■ DATA FOR ANALYSIS
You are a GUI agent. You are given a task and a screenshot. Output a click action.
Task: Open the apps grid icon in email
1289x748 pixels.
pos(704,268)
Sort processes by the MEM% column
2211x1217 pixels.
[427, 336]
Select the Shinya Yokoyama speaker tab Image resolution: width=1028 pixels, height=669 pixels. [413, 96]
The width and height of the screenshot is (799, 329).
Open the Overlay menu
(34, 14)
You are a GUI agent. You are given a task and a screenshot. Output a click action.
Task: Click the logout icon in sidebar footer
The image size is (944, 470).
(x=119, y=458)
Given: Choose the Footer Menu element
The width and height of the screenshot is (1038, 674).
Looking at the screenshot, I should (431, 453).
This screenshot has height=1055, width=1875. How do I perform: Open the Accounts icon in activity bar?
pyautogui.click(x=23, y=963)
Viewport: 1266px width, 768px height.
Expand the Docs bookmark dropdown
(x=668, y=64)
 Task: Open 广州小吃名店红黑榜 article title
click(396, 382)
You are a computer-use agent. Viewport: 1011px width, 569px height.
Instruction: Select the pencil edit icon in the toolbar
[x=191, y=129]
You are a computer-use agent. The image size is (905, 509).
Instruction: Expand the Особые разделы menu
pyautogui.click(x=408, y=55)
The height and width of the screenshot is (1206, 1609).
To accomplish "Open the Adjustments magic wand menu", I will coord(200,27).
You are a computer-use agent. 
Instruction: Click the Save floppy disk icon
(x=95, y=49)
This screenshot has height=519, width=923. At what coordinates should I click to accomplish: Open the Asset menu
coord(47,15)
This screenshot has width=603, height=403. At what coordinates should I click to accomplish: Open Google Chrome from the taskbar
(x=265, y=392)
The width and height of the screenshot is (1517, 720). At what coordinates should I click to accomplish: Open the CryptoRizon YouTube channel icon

■ ACTION ITEM
Everything from the line with "Task: Click the logout icon in sidebar footer" to the last line of the entries is to be written out exactly; omit all earlier lines.

■ RESPONSE BELOW
Task: Click the logout icon in sidebar footer
The image size is (944, 470).
(x=119, y=458)
Given: Choose the Footer Menu element
The width and height of the screenshot is (1038, 674).
Looking at the screenshot, I should (431, 453).
This screenshot has height=1055, width=1875. How do I perform: Open the Accounts icon in activity bar?
pyautogui.click(x=23, y=963)
Viewport: 1266px width, 768px height.
Expand the Docs bookmark dropdown
(x=668, y=64)
 Task: Open 广州小吃名店红黑榜 article title
click(396, 382)
You are a computer-use agent. Viewport: 1011px width, 569px height.
Instruction: Select the pencil edit icon in the toolbar
[x=191, y=129]
You are a computer-use agent. The image size is (905, 509).
Instruction: Expand the Особые разделы menu
pyautogui.click(x=408, y=55)
The height and width of the screenshot is (1206, 1609).
To accomplish "Open the Adjustments magic wand menu", I will coord(200,27).
You are a computer-use agent. 
Instruction: Click the Save floppy disk icon
(x=95, y=49)
This screenshot has height=519, width=923. At what coordinates should I click to accomplish: Open the Asset menu
coord(47,15)
This screenshot has width=603, height=403. At what coordinates should I click to accomplish: Open Google Chrome from the taskbar
(x=265, y=392)
The width and height of the screenshot is (1517, 720). At what coordinates should I click to accomplish: Open the CryptoRizon YouTube channel icon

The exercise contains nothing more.